### Entries shown
^^^^

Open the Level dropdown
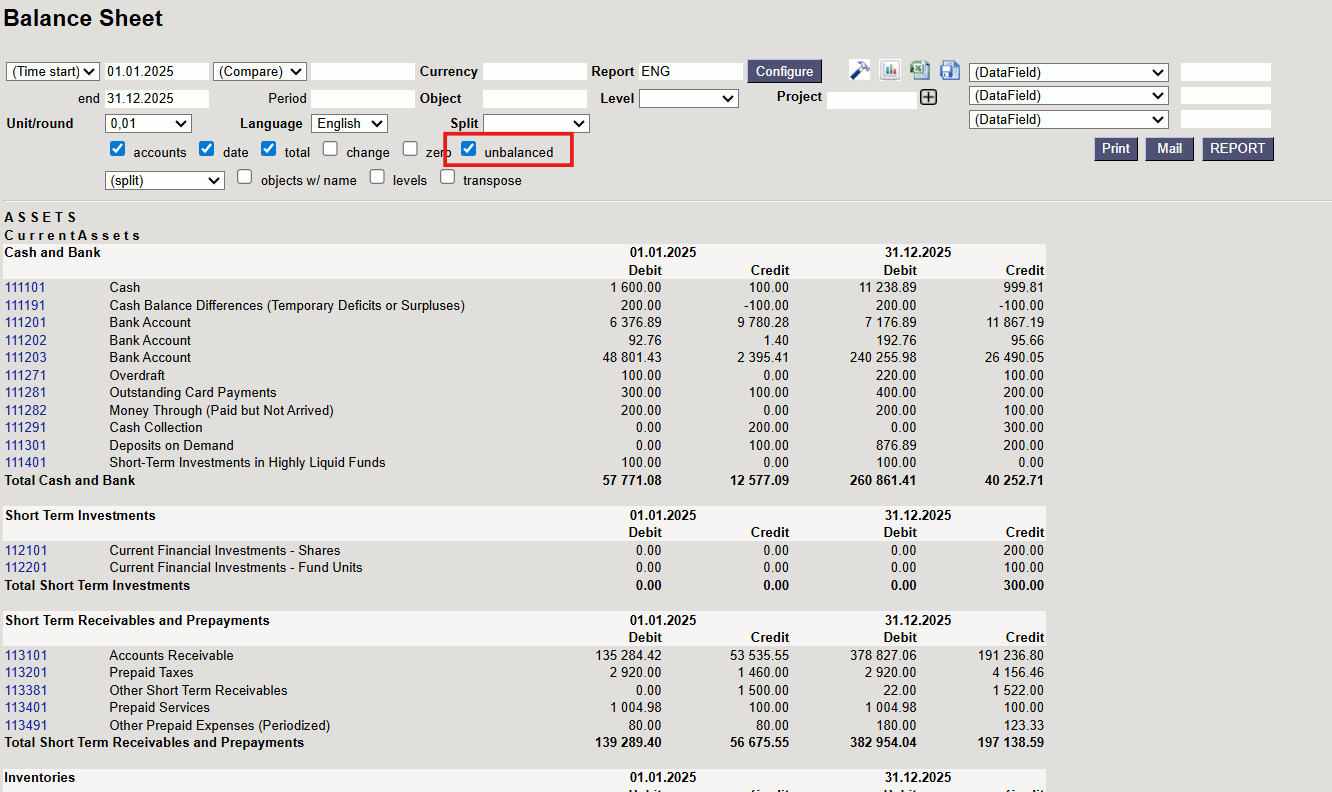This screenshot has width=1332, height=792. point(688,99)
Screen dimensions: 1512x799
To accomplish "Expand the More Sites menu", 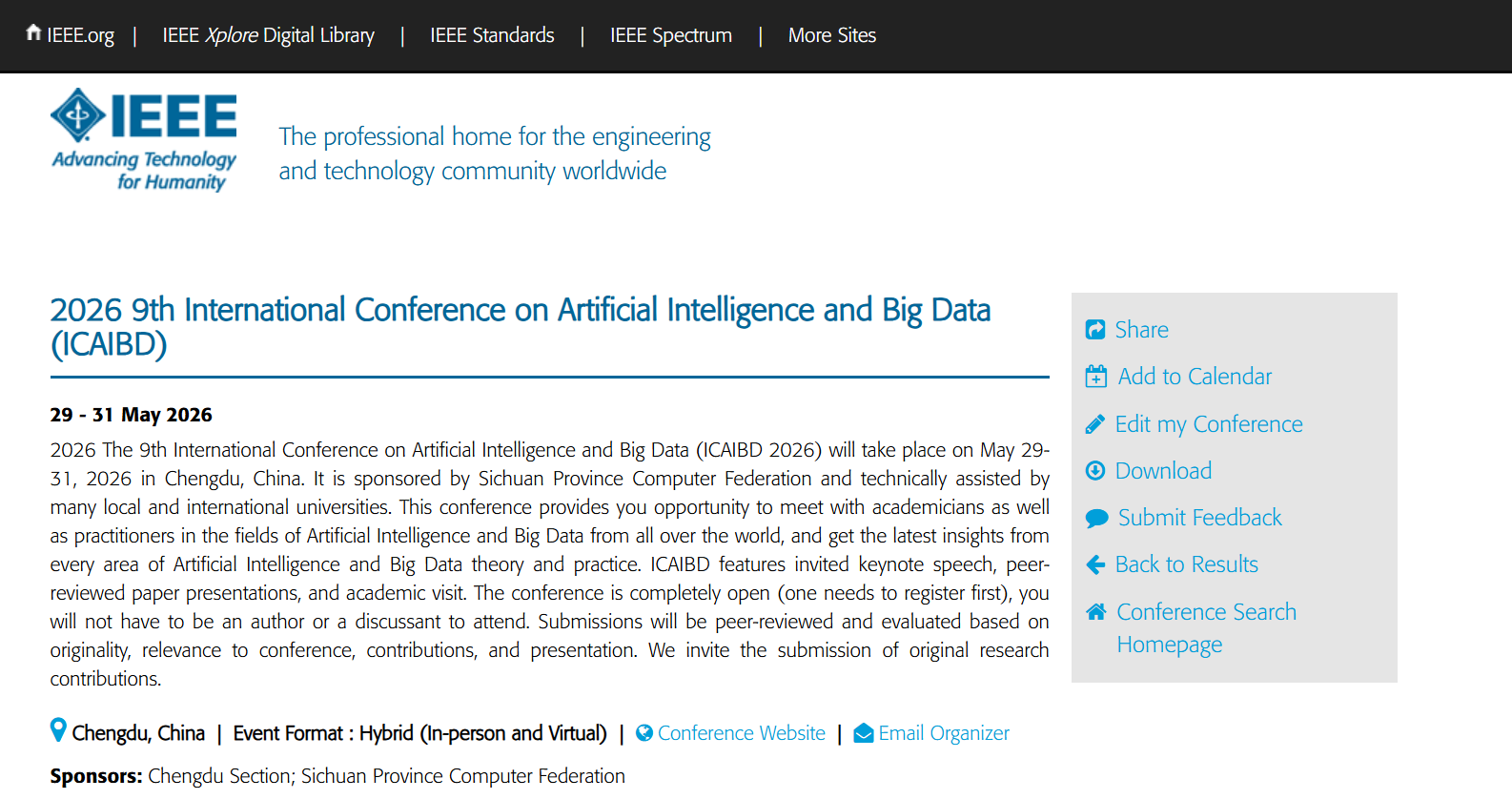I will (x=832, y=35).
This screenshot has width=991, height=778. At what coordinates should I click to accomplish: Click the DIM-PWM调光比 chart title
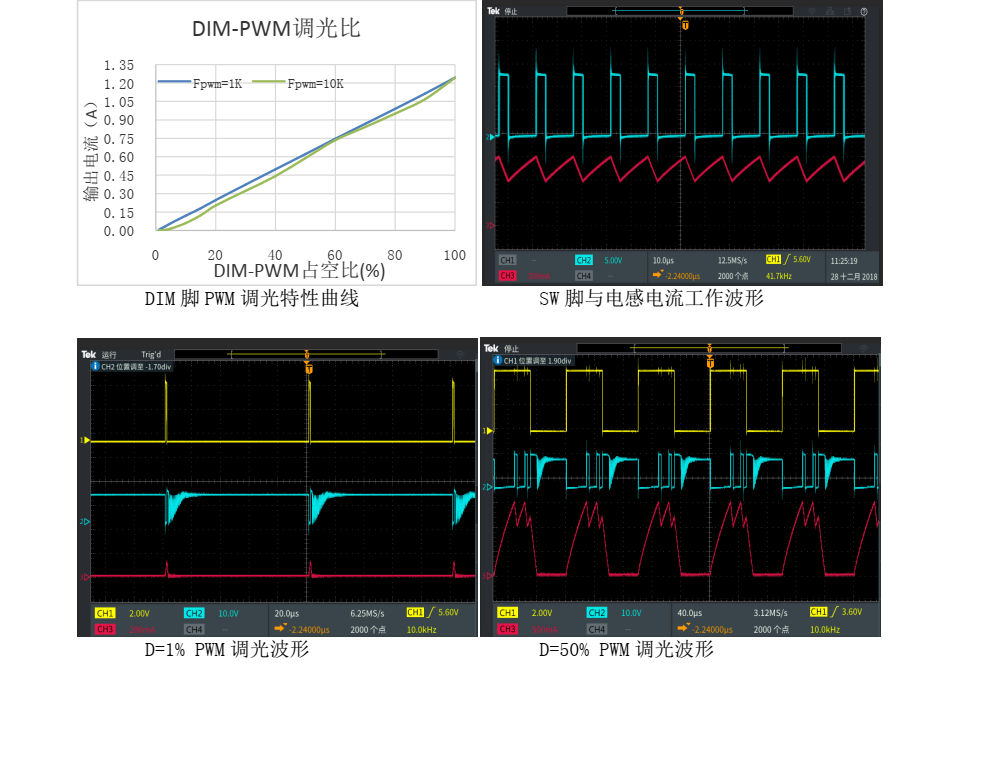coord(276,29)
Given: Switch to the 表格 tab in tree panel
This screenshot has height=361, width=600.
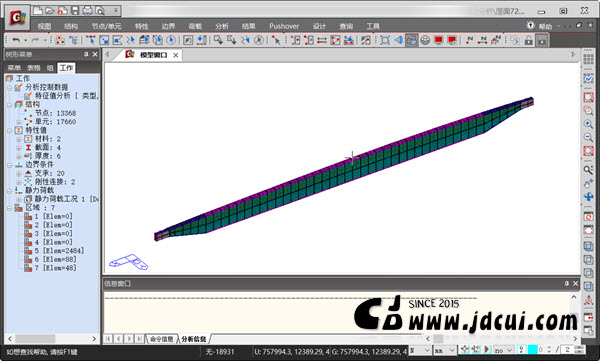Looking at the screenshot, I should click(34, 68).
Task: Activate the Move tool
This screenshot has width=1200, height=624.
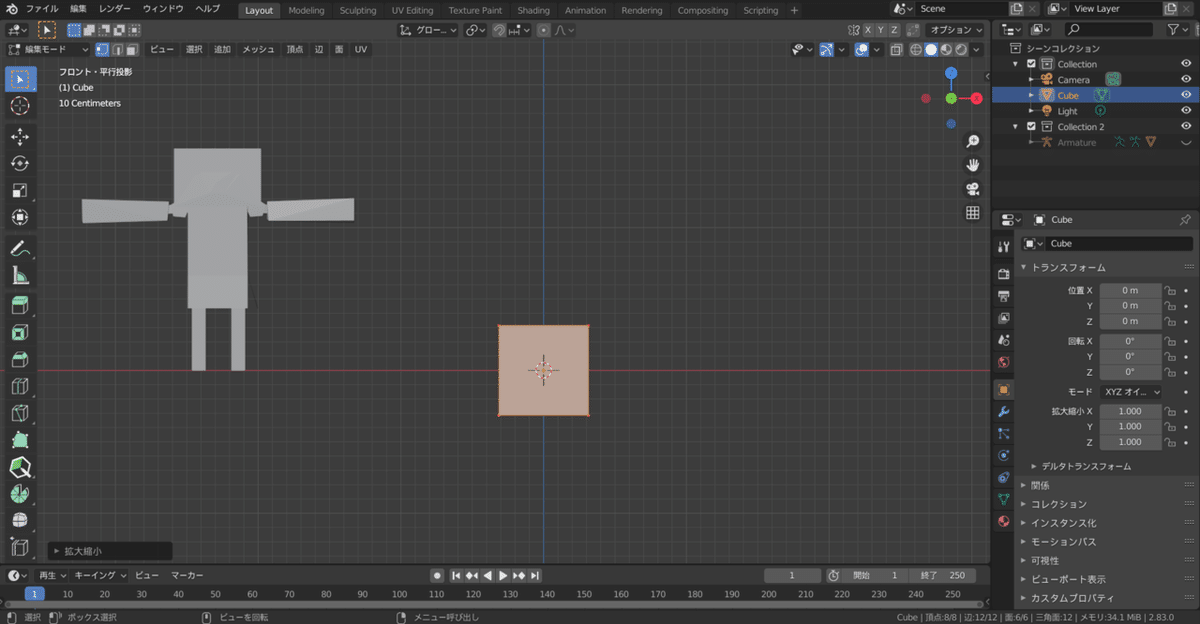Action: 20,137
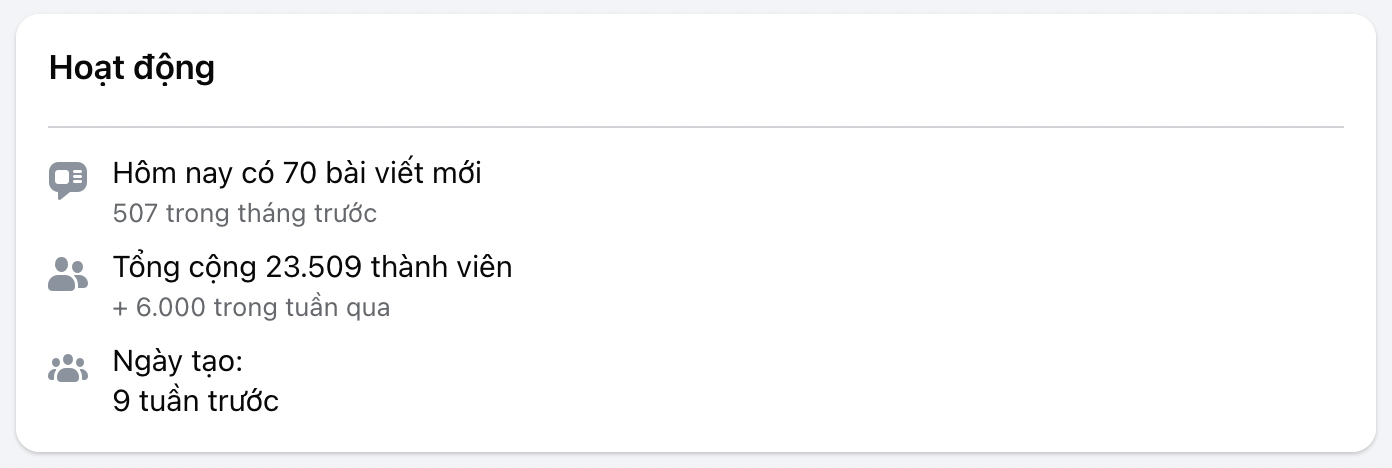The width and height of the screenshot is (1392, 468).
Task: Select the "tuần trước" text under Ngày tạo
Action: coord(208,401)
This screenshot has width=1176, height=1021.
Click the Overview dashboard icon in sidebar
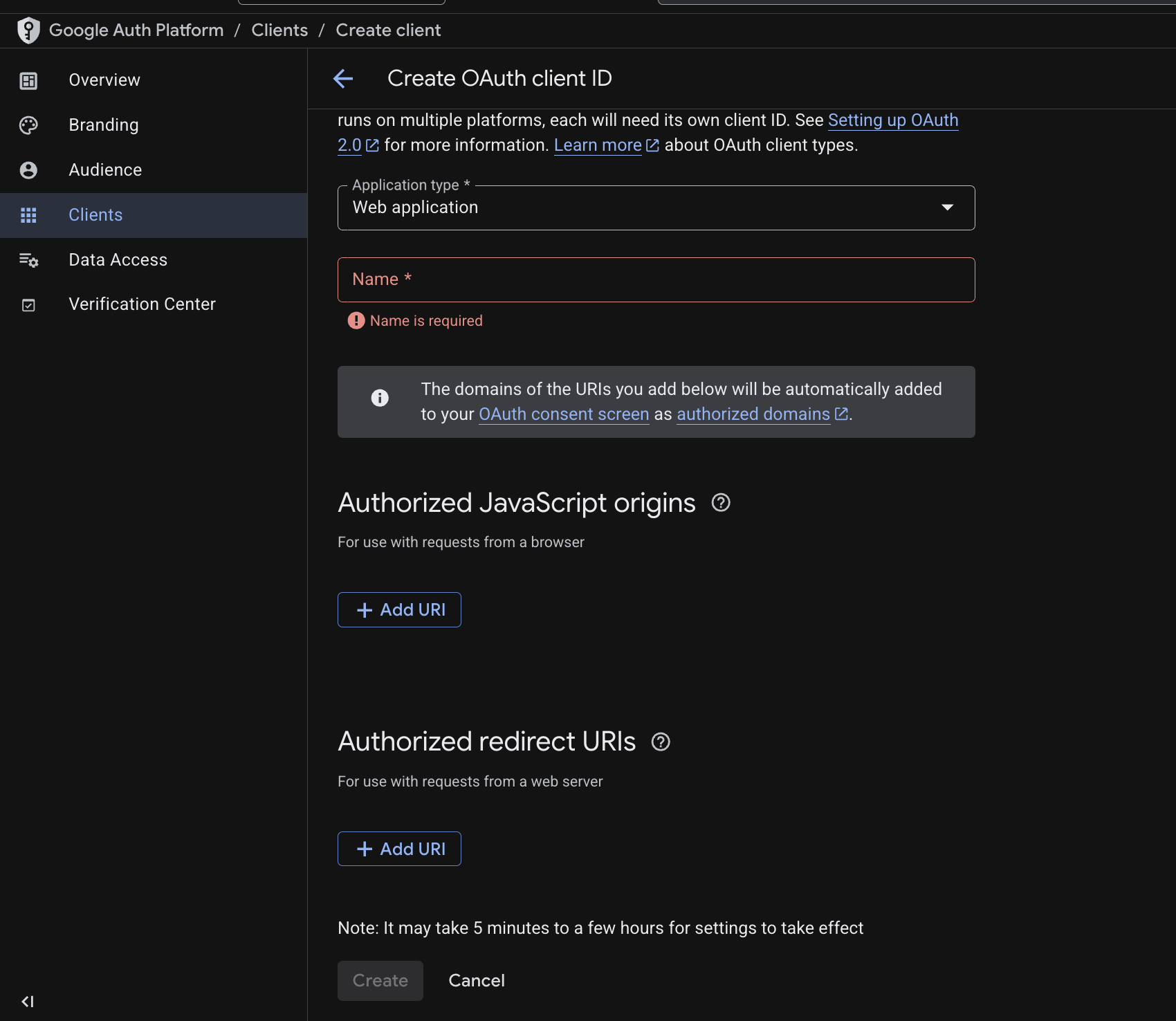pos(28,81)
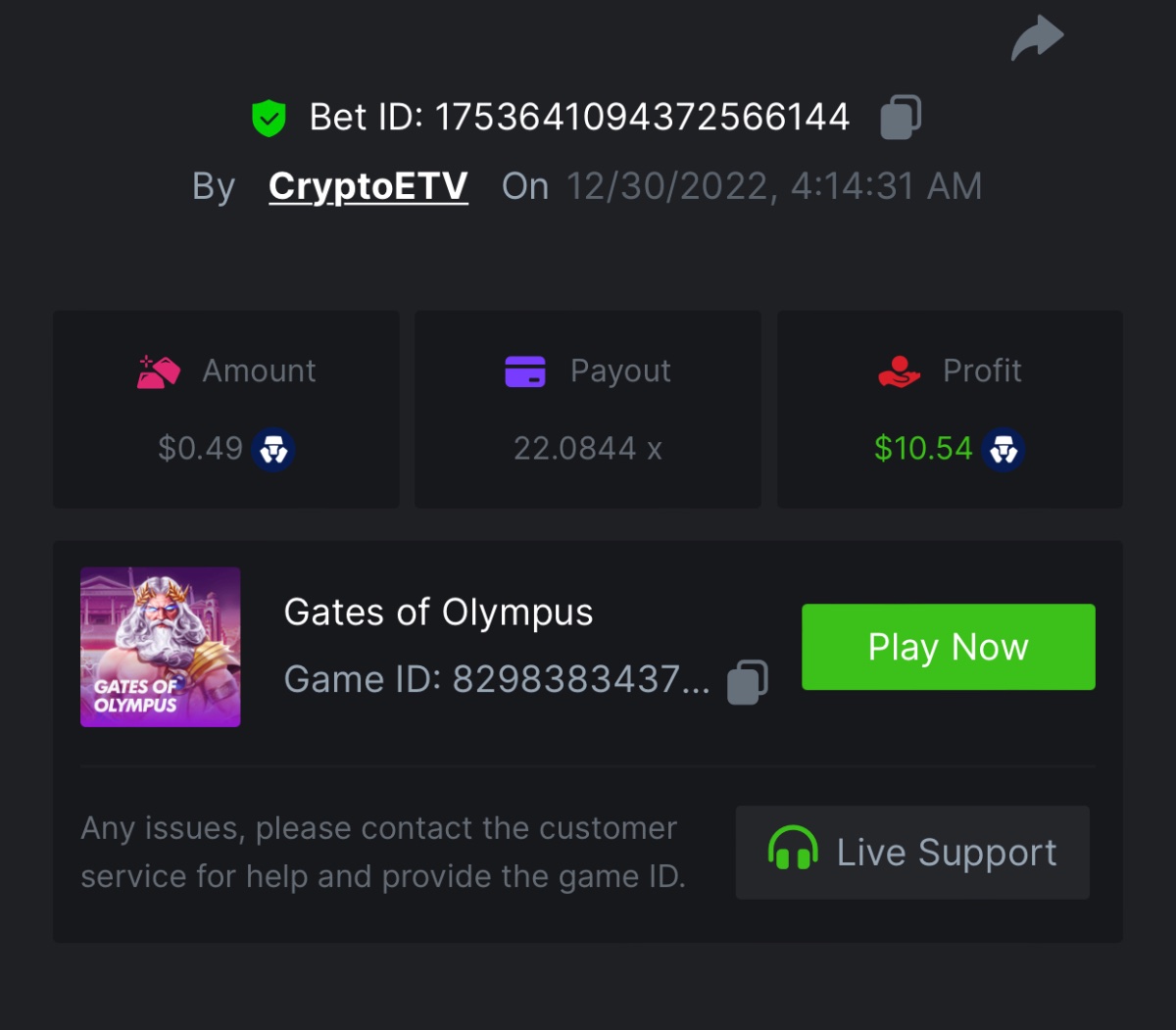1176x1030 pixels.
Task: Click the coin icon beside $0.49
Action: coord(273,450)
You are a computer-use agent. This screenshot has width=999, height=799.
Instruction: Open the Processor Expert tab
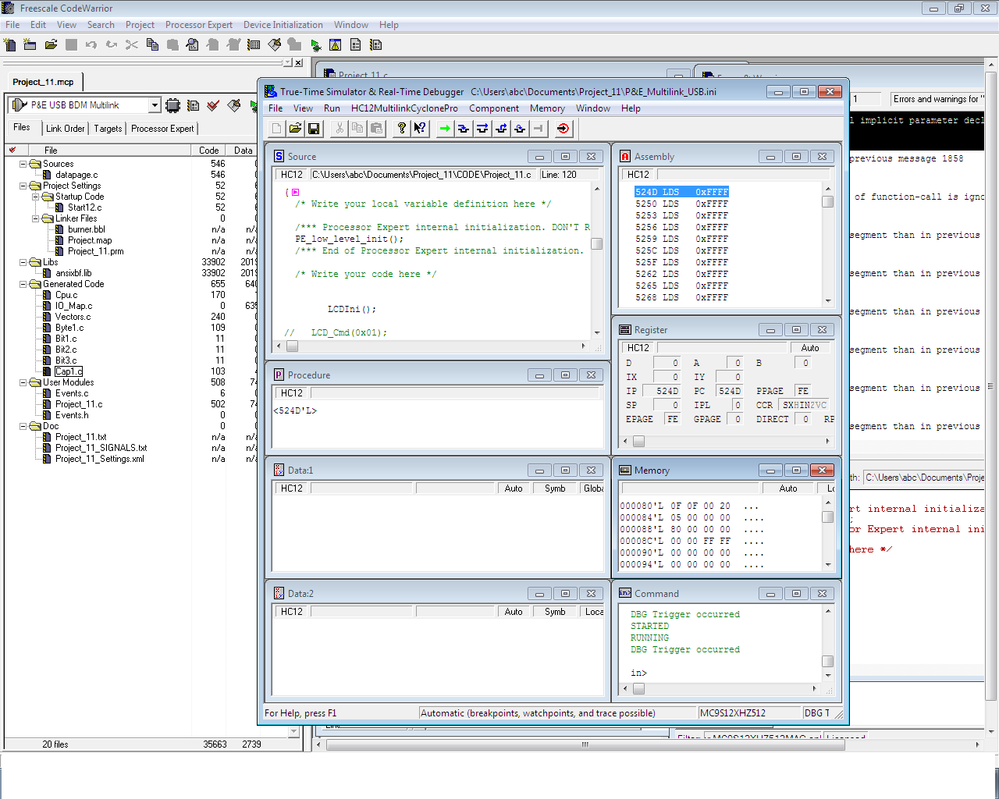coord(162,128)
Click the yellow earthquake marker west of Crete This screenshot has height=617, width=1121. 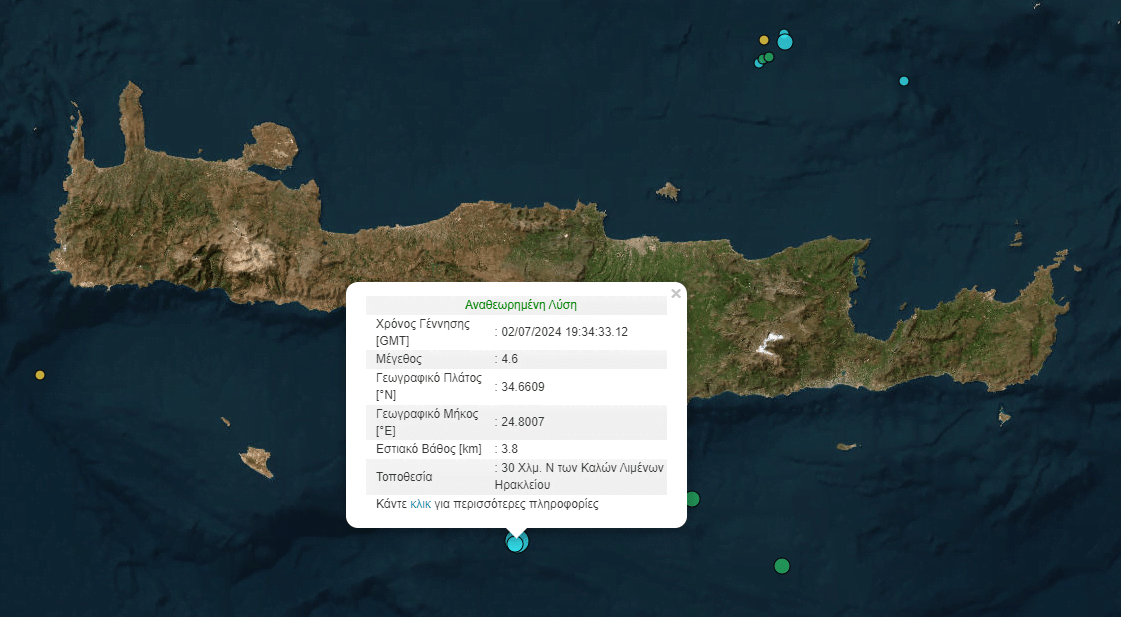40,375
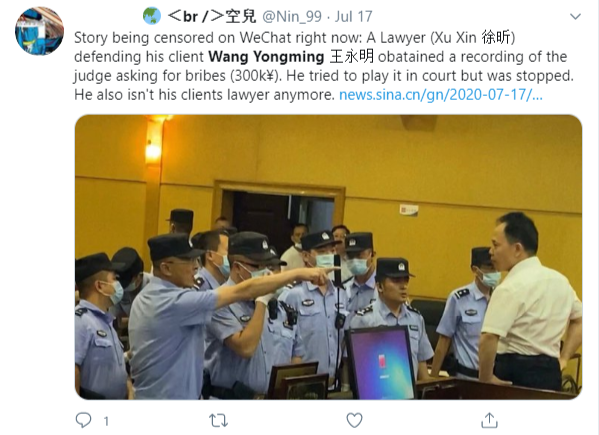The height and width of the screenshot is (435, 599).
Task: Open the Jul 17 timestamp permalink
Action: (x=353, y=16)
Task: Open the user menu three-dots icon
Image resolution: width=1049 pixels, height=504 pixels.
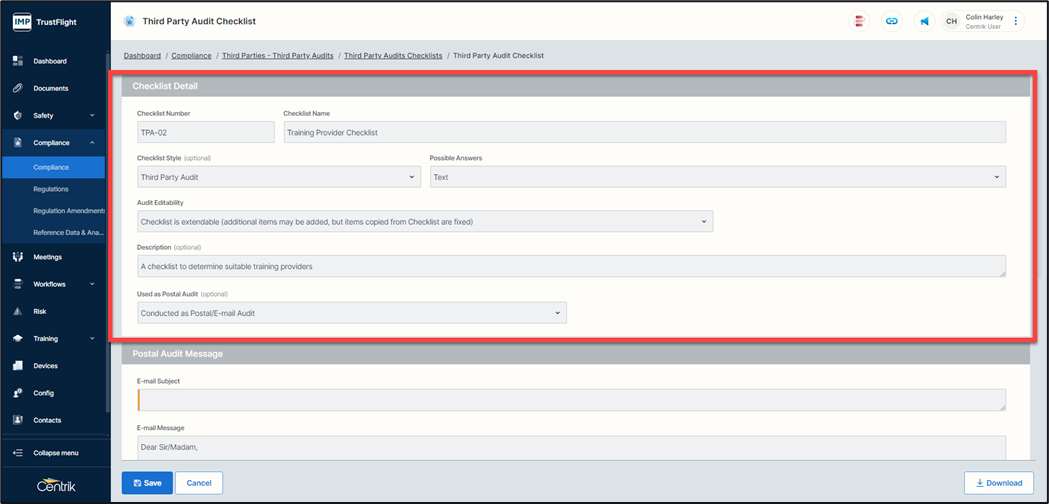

^^^^

### Instructions for the task
Pictures excluded, reproduce only the part above that opens with the line holding "This screenshot has width=991, height=778." and closes with the line holding "This screenshot has width=1176, height=1021.", exactly as written.

### Reply
This screenshot has width=991, height=778. At what coordinates should I click to accomplish: Click the DIM-PWM调光比 chart title
coord(276,29)
Given: Switch to the 表格 tab in tree panel
This screenshot has height=361, width=600.
Looking at the screenshot, I should click(34, 68).
Task: Activate the Move tool
This screenshot has width=1200, height=624.
Action: 20,137
The width and height of the screenshot is (1392, 468).
Task: Select the "tuần trước" text under Ngày tạo
Action: coord(208,401)
This screenshot has width=1176, height=1021.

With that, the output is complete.